José Manuel Pureza –
Diário de Notícias, opinião
É o país sob
intervenção da troika que vai a votos este domingo. As eleições autárquicas não
ocorrem num país a fingir, em que os municípios são imunes ao choque social e económico
dramático que os credores nos impõem com cada vez mais severidade (apesar dos
"sinais" e da "volta" vislumbrados em sonhos idílicos pelos
membros do Governo). E é claro que no domingo à noite será à luz da realidade
política desse país verdadeiro que serão lidos os resultados eleitorais. Nos
muitos concelhos em que estive nestas últimas semanas ouvi, martelado vezes sem
conta, o discurso de "um país, duas realidades": o país da troika no
Terreiro do Paço e o país das estradas esburacadas, dos hospitais a fechar e
dos centros urbanos desertos e em degradação nas cidades e nas vilas.
Ora, não há dois
países: o país da troika é o país das cidades e das vilas. É nas cidades e nas vilas
que o desemprego tem rostos concretos, é nas cidades e nas vilas que a falta de
horizontes dos jovens e o desespero dos velhos tem nomes concretos, é nas
cidades e nas vilas que a emigração tem vidas concretas. É nas cidades e nas
vilas que as políticas da troika zelosamente aplicadas pelo Governo entram no
quotidiano das pessoas. As estradas esburacadas, os hospitais a fechar e os
centros urbanos desertos e em degradação são o país da troika. O país da troika
é aqui, em cada terra que vai a votos no domingo.
Esta realidade é
convenientemente ignorada pelos aristocratas do populismo justicialista.

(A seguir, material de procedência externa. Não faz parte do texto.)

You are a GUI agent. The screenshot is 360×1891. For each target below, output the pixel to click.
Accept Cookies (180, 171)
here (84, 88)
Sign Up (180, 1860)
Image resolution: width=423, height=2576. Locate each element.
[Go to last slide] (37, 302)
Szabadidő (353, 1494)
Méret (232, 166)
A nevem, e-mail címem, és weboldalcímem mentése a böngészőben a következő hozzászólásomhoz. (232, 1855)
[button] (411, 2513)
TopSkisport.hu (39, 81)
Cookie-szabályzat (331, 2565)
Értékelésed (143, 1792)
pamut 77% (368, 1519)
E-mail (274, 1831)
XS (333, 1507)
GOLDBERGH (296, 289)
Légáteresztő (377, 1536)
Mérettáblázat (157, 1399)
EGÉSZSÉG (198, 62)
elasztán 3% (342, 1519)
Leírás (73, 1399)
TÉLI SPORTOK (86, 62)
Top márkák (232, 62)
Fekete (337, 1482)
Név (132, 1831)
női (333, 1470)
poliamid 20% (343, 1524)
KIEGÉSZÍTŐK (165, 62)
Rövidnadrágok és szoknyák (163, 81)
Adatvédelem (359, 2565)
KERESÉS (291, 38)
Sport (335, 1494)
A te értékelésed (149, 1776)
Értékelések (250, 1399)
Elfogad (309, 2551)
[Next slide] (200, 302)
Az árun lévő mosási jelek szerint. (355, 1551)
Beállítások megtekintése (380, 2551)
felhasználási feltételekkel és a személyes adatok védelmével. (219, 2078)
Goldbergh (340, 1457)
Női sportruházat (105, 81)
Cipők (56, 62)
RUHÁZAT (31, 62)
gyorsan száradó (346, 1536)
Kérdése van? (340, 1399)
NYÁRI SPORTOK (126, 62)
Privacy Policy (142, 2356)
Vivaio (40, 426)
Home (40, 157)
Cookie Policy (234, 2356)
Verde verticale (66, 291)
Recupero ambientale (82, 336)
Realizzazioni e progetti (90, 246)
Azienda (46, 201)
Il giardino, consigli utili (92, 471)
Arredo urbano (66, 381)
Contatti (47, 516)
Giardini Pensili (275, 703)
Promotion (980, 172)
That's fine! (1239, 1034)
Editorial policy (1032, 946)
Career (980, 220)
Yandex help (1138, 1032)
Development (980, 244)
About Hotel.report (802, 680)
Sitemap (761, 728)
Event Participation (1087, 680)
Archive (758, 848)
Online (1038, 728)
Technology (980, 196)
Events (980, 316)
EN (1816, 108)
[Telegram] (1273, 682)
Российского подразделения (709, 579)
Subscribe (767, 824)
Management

Dedicam-se a exercícios de aritmética sem alma para justificarem o seu apoio
agora a candidatos que, num passado nada longínquo, criticaram por incom-
petência extrema ou mesmo por promiscuidade com negócios obscuros. Os
aristocratas do populismo profundo são assim: escolhem sempre o que há de mais
velho no sistema porque têm horror ao que o transforma a sério.
No país da troika
que vai a votos no domingo são precisamente escolhas fortes que têm de ser
feitas. Aponto três. Primeira: a escolha entre mais democracia ou menos no país
das cidades e das vilas. Num momento em que a troika esvazia a democracia
portuguesa de conteúdo material, estas eleições vieram recolocar, pela voz de
partidos e de movimentos, a exigência contrária de mais democracia
participativa, responsabilizando mais os eleitos pelas suas decisões mas
responsabilizando também mais os cidadãos pelo exercício do poder que muda as
vidas. Segunda: a escolha entre a cedência, satisfeita ou disfarçada, aos
interesses mais poderosos e a coragem de defender sem transigências o interesse
público. O país das cidades e das vilas é uma montra de violações grosseiras de
planos municipais e de servilismo para com o betão especulativo. Estas
eleições, pela mão de partidos e de movimentos, trouxeram para o centro do
debate a pergunta decisiva da democracia: mandam os cidadãos ou mandam os
poderes fácticos não controlados? Terceira: a escolha entre tratamento do aspeto
superficial e serviço difícil aos mais pobres. Contra as velhas estratégias de
multiplicar obras sem sentido e criar nichos fictícios de afirmação local,
partidos e movimentos trouxeram a urgência da resposta social à agressão ao
povo para o centro da escolha de domingo.
Por muito que custe
aos aristocratas do populismo conservador, estas são as escolhas irrecusáveis
que se farão no domingo no país das cidades e das vilas que é o país da troika.